Аккуратно пишу донесенья
И инструкции, и представленья
Я для Третьего шлю Отделенья,
Каждый вью и точу параграф.
Пусть читают их там, в Петербурге,
Бенкендорфы, Солоны, Ликурги,
Всё завесят сибирские пурги,
Перед совестью буду я прав»…
Был он прав!
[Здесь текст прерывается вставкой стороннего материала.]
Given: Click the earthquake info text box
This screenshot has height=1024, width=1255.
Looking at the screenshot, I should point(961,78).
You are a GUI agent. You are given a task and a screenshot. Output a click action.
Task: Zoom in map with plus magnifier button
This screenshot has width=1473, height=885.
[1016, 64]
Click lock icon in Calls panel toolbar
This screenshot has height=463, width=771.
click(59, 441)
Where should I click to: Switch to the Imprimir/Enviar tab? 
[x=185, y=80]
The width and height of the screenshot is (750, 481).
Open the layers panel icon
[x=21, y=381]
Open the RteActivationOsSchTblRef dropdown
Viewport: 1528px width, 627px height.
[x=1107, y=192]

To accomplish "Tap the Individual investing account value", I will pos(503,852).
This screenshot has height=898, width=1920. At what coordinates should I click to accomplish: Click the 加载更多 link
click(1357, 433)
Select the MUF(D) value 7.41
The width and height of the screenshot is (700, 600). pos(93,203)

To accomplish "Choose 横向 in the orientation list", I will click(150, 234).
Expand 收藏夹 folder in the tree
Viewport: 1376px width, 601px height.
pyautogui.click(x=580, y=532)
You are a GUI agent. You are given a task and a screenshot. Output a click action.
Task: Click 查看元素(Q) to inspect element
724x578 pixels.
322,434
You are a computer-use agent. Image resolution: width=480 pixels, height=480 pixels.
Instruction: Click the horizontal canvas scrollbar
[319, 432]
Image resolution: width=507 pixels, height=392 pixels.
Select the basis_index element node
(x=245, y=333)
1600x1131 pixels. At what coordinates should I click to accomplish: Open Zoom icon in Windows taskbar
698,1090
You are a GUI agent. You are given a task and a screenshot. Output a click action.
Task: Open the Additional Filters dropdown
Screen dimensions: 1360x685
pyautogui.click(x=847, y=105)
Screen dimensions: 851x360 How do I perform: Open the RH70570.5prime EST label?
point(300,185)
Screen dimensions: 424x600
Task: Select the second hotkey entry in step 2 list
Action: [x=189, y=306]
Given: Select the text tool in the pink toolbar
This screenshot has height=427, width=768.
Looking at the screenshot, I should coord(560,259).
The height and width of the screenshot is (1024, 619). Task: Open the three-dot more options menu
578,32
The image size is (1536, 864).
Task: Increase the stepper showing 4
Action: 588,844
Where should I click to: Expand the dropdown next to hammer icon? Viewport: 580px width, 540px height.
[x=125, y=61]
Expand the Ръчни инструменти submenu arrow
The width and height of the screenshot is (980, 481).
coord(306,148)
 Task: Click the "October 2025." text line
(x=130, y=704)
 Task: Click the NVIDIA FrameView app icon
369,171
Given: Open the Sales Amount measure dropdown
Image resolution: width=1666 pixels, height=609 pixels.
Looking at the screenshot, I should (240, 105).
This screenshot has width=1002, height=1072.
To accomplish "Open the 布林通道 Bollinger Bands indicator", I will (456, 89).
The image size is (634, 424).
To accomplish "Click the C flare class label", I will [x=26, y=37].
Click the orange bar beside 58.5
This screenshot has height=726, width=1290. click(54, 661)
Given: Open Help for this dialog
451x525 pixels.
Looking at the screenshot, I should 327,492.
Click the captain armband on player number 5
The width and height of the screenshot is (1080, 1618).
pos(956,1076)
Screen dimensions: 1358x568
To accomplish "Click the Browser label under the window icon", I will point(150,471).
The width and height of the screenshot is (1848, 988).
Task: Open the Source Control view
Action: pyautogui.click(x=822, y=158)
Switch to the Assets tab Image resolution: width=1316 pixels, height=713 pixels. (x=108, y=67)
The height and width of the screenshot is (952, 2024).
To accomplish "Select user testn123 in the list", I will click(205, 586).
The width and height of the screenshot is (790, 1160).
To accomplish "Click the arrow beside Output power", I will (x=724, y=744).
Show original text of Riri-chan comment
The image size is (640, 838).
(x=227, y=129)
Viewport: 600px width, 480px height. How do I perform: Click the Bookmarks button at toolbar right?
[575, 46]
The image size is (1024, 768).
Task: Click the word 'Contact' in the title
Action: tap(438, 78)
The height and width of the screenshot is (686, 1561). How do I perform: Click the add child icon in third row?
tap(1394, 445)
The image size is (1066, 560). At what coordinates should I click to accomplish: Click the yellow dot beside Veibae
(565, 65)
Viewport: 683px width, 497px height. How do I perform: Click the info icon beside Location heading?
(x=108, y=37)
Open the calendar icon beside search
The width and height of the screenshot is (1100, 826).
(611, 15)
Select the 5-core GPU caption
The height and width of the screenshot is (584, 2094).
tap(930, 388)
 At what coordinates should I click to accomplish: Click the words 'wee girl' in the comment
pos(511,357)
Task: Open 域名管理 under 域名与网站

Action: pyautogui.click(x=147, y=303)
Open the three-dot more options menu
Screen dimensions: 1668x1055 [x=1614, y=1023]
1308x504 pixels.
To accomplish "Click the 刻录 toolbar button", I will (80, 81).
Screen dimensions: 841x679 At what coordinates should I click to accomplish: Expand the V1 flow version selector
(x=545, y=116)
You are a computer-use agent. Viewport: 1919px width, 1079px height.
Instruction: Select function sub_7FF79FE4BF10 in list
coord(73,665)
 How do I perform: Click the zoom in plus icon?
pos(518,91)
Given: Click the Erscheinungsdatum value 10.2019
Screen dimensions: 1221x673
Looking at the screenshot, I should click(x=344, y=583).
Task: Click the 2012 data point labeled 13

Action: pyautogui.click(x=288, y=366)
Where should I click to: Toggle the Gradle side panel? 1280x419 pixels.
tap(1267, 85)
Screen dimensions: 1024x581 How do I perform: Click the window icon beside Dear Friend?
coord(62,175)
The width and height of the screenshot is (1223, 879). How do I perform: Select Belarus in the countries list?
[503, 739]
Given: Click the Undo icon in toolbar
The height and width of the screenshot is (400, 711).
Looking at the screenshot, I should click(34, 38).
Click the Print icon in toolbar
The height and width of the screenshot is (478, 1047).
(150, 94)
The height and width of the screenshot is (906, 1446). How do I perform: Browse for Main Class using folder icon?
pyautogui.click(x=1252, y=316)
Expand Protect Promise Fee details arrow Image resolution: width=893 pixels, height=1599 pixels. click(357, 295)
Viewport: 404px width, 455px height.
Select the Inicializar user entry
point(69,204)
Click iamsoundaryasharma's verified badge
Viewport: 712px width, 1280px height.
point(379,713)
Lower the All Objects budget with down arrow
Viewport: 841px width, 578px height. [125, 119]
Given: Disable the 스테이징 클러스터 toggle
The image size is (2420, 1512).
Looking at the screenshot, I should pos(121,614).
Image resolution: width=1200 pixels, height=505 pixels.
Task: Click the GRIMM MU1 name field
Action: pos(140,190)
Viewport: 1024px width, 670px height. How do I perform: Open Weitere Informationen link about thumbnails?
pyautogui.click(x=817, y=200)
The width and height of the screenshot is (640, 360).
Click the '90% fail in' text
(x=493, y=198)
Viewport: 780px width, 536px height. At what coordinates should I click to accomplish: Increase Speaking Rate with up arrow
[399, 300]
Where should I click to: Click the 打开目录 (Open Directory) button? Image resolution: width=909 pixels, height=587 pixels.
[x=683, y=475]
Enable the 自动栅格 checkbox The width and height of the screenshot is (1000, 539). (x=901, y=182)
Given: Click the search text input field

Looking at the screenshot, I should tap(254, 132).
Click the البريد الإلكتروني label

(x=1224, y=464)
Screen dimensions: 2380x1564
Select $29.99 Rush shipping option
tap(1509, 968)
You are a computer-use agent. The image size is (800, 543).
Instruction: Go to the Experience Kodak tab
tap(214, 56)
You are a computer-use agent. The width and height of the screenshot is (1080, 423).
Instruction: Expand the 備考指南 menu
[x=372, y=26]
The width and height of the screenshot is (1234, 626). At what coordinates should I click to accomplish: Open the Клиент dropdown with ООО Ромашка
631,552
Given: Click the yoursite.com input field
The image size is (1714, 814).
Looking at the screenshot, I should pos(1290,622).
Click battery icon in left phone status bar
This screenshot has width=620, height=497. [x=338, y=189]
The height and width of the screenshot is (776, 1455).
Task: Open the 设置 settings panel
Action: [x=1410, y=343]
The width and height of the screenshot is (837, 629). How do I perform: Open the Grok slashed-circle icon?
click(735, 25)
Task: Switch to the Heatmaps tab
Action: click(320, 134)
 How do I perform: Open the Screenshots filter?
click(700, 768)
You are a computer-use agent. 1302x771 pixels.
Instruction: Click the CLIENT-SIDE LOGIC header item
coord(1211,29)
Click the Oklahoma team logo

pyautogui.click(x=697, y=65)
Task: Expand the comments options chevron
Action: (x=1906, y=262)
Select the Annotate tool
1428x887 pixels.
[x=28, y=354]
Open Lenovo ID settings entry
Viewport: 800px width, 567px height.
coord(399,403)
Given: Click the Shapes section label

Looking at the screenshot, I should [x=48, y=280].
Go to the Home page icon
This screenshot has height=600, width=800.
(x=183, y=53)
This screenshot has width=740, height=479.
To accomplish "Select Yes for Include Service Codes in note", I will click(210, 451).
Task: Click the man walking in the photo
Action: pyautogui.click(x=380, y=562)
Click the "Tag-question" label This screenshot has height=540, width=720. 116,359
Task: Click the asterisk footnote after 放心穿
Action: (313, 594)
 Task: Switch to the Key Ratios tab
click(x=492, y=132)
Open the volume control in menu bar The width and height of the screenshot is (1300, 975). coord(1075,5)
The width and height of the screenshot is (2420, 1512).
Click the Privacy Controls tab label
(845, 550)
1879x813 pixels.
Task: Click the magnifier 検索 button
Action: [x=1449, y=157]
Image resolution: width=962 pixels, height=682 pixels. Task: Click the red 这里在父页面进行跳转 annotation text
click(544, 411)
И средь благословенных,
Средь имен, России священных,
Ваше имя, спаситель пленных,
Лепарский, Станислав!
За окном мороз и снег.
Тихо, словно в ночи вечной.
Времени не слышен бег.
Человеку человек
Близок, близок бесконечно…
В кресле дремлет Вася мой
С книгою полураскрытой.
Хочется ли мне домой?
Дом ли это, дом ли мой?
Этот скованный зимой
Скудный берег ледовитый!
Слиты мы и сплетены
Нитями любви и боли.
Делим всё: и жизнь и сны,
Всё, что мы делить должны,
Словно птицы две в неволе.
Тих и горек день за днем
— Кофе, завтрак, чай и ужин, —
Греемся мы пред огнем,
И средь холода кругом
Нам очаг уютный нужен.
Тихая, простая боль,
Полуболь и полускука.
Господи, доколь, доколь
Эта скука, эта боль,
Эта тьма и ночь без звука?..
Басаргин возвращался из далекой Сибири,
Басаргин возвращался и прощался,
И мыслию к тем, кого в этом мире
Не увидит уж больше, — обращался:
Там в Иркутске лежит Трубецкая, Каташа
(Этим ласковым именем звать я
Смею Вас, утешенье и радость наша,
Мы ведь были Вам близки, как братья!).
Сколько милой, улыбчивой, ласковой силы,
Простоты, обаяния, воли…
Бог ей не дал спокойно дойти до могилы
И взыскал испытанием боли.
Кюхельбекер, увы, не дождался славы,
А желал ее с страстной тоскою.
Снег зимою, а летом высокие травы…
Не прочтешь, кто лежит под доскою!
И читатель тебя никогда не узнает,
Бедный рыцарь словесности русской.
Только друг с улыбкой порой вспоминает
Этот профиль нелепый и узкий.
И на том же кладбище, где спит Кюхельбекер,
Тоже немец и тоже — Божий,
Фердинанд Богданович Вольф, штаб-лекарь,
Бедный прах твой покоится тоже.
А Ивашевы, близкие сердцу, родные,
Те в Туринске спят непробудно.
Оба милые, оба простые, земные,
Обреченные жизни трудной.
После родов в горячке скончалась Камилла
И день в день через год мой Вася.
С ними всё ушло, что мне было мило,
Холостецкую жизнь мою крася.
Над могилами долгие, долгие ночи,
Над могилами белые зимы,
Над могилами летние зори короче,
Чем огнистые зимние дымы.
И, как птица, душа и реет, и вьется
Над гнездом, единственным в мире.
И быстрее, чем тройка на запад несется,
Мчится сердце к кладбищам Сибири.
Ключ свободы при Николае
Застыл, но не вовсе замерз.
Часто царь говорил: «я знаю —
Се sont mes amis du Quatorze!»
И когда через многие годы
Вдруг народ свой выпрямил торс
На одно мгновенье свободы —
C’etaient ses amis du Quatorze!
Сон иль явь? О, Боже великий!
Или то океан отмерз?
Толпы, площадь, цветы и лики,
Се seront ses amis du Quatorze!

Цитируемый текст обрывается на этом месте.